Friday, October 13, 2006

4 October - Wills & Cash

A happy shopping event at Libertys. One of those where on the thin premise of offering you a couple of glasses of wine and a 10% discount (which you then discover did not apply to the make up section where you purchased some items you’d been delaying buying in order to get the discount as you were being thrifty). I’m reasonably restrained though really the 10% would come in handy in the real jewellery section or the rugs I love and have proxy shopping joy when girlfriend drops 500 on some Miu Miu boots. Divine but not my style so don’t even have to be jealous. A few Marc Jacobs do leave me panting but, alas, they stay on the shelves. In between catching up we turn to boring matters. If you have older parents and let’s face it, if you’re in my age group you have, pay close attention to their affairs, especially if their health is declining rapidly and especially mental faculties are becoming a loose bundle of thoughts not rooted in reality. Remember especially that your mother, unless she used to run Goldman Sachs or one of its division, is of a generation where she left all that manly business to him: like monitoring bank account, moving stocks and shares, try to avoid paying the taxman and so on.

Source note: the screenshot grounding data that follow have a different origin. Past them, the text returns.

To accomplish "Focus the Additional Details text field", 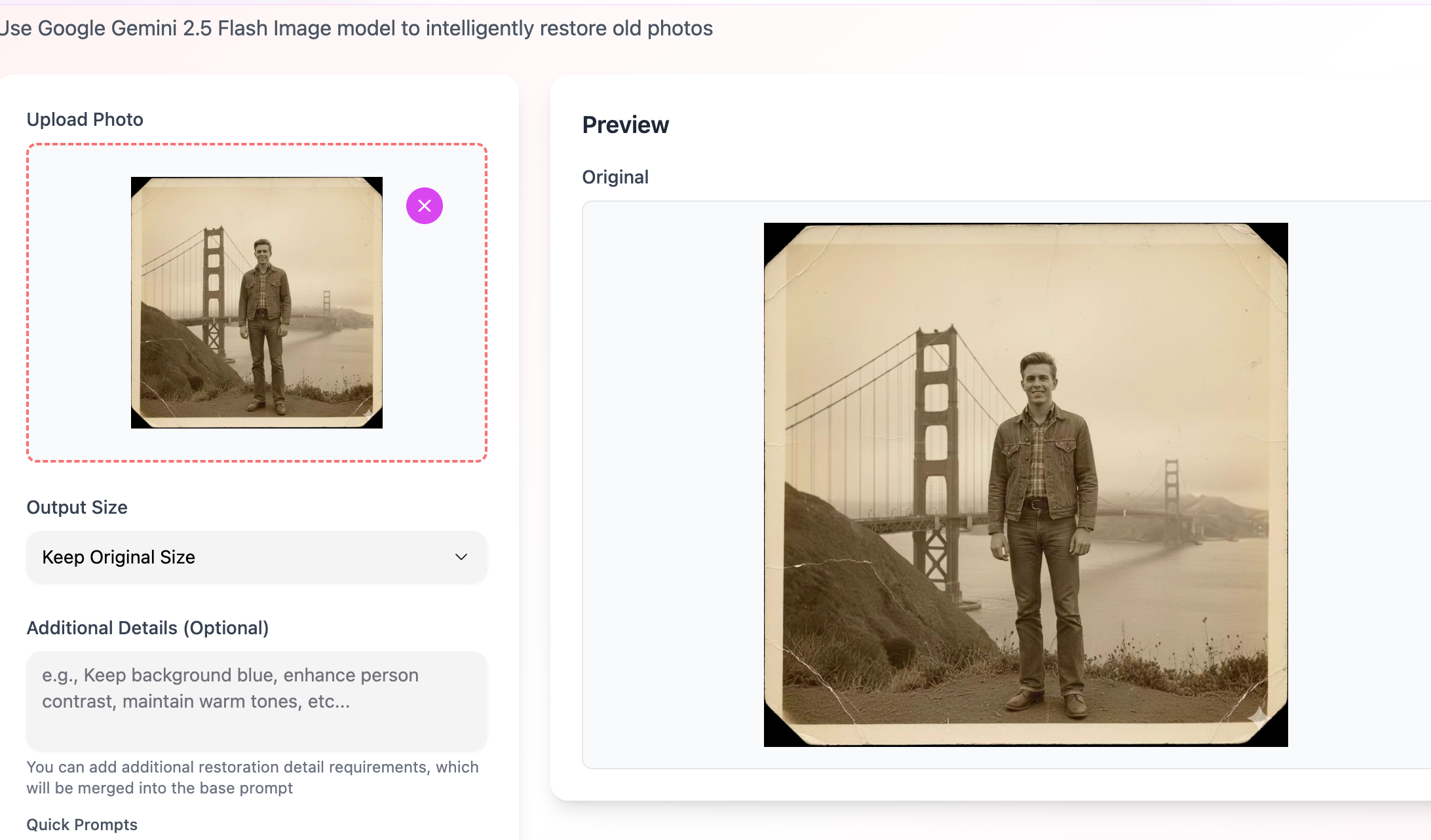I will pyautogui.click(x=256, y=700).
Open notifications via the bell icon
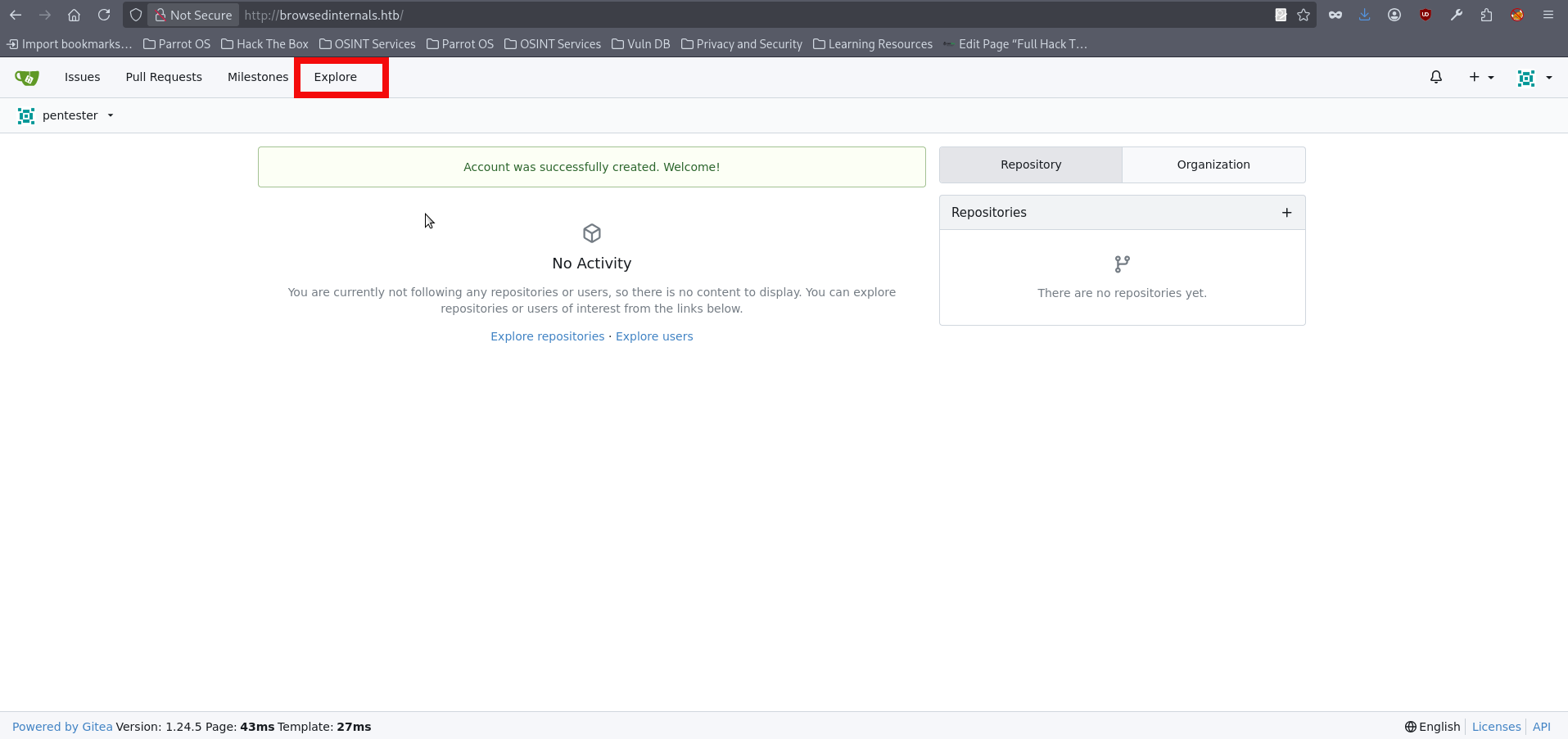The image size is (1568, 739). click(1435, 77)
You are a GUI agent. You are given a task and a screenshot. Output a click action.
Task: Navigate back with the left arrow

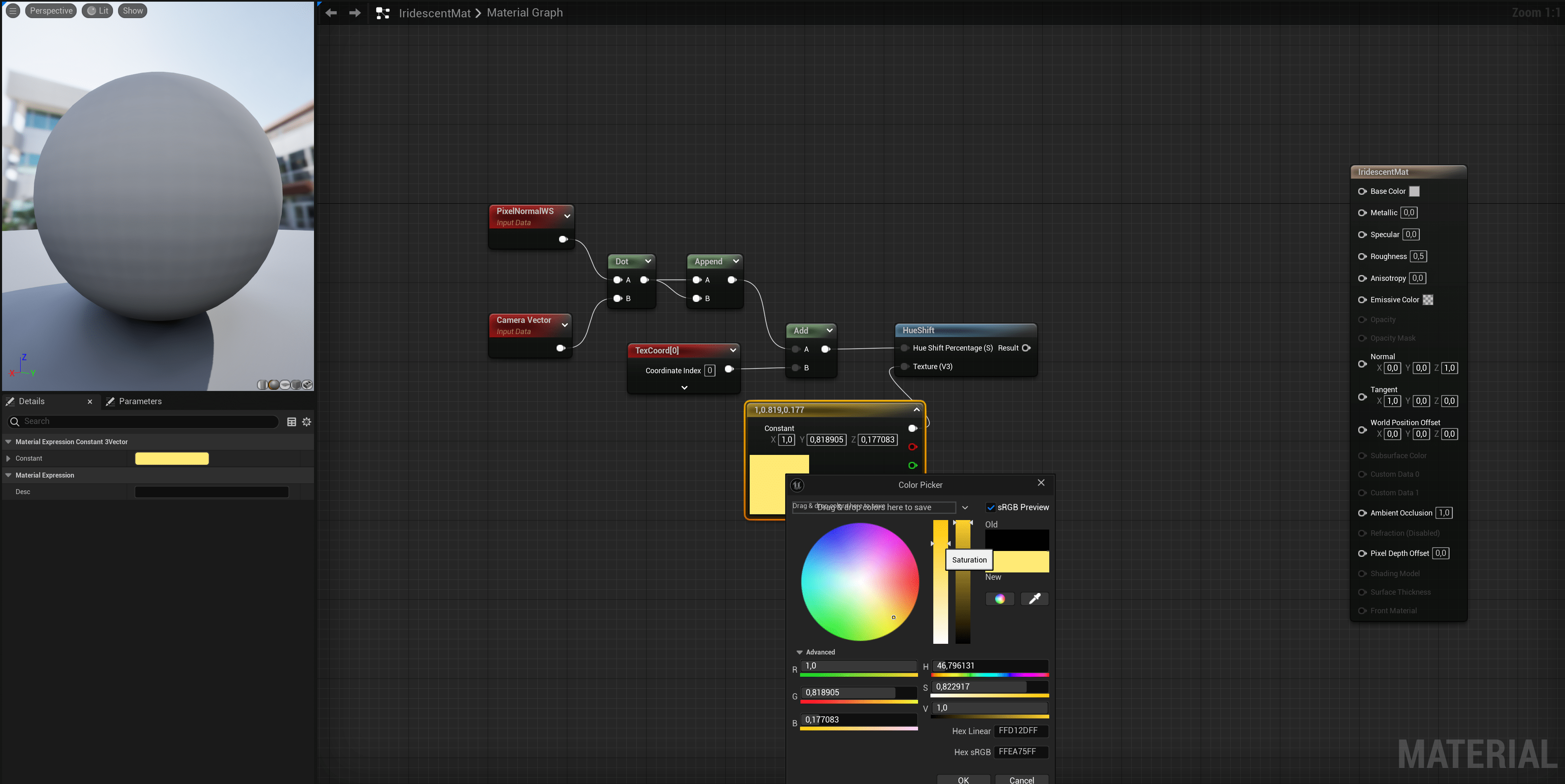331,13
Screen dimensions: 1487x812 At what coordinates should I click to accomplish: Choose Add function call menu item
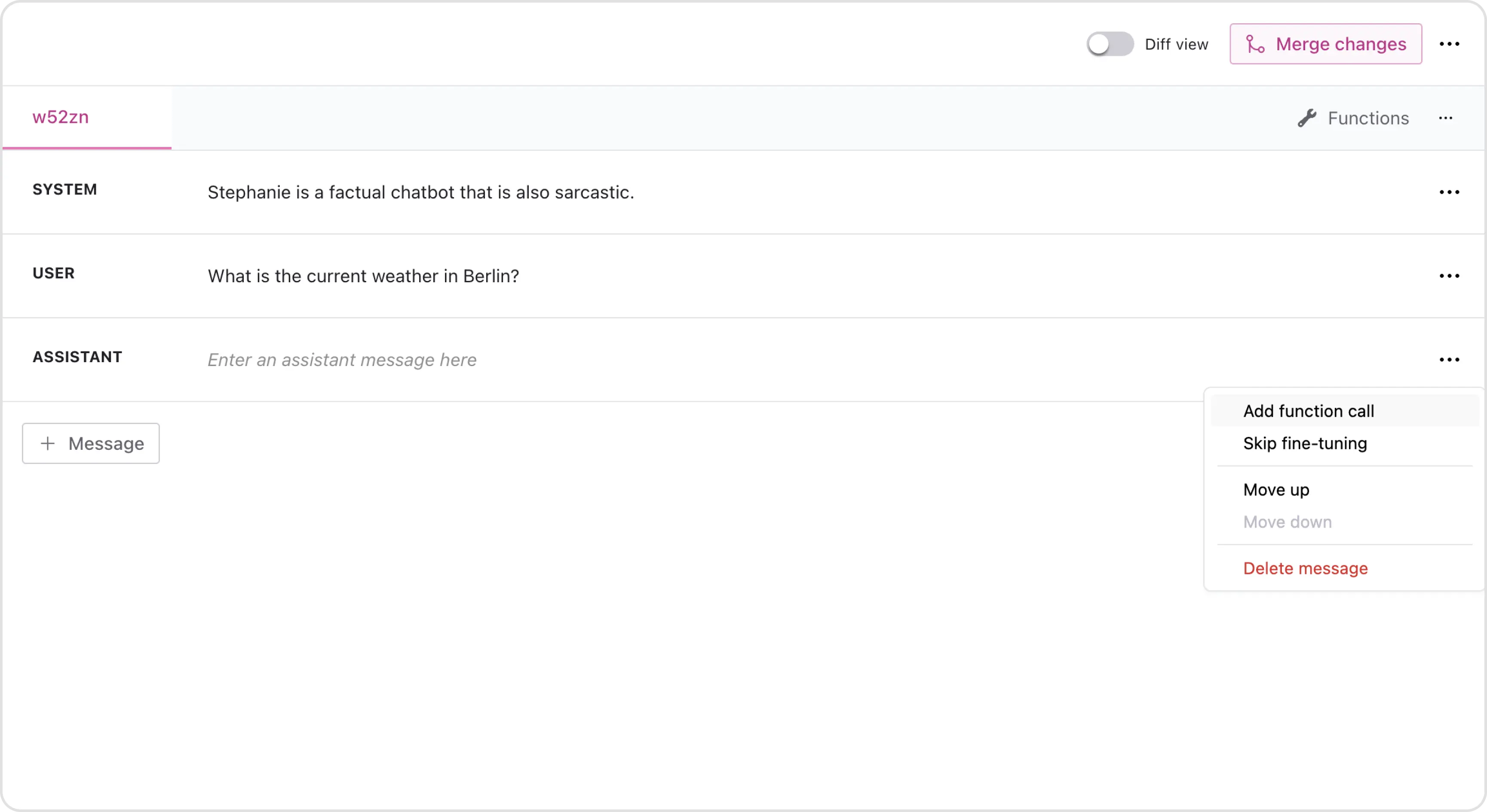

So start planning and never mind they (parents) will accuse you of burying them before they’re dead, but you could be finding that the next six months to a year after their (or more particularly father’s demise) will be taken up with unravelling a big mess, even if there were financial advisors and other types of accountants in place. It will be a mess for you to untangle, complete with finding cheques for £5k in shares dividends that were not cashed in 2003 and are now invalid. Only talking about people who have assets of some kind of course, and not necessarily referring to myself. My lot are alive and reasonably healthy but any mention of final plans for the last… 20 years of their lives at a push is met with ‘eugh… bad luck to talk about this now’. I really don’t see what the problem is choosing a coffin in advance for example? That would give me the option of pointing them in the direction of eco friendly cardboard boxes and the savings could be donated to the living. Some living, not myself. I have enough. Am I such a bad daughter?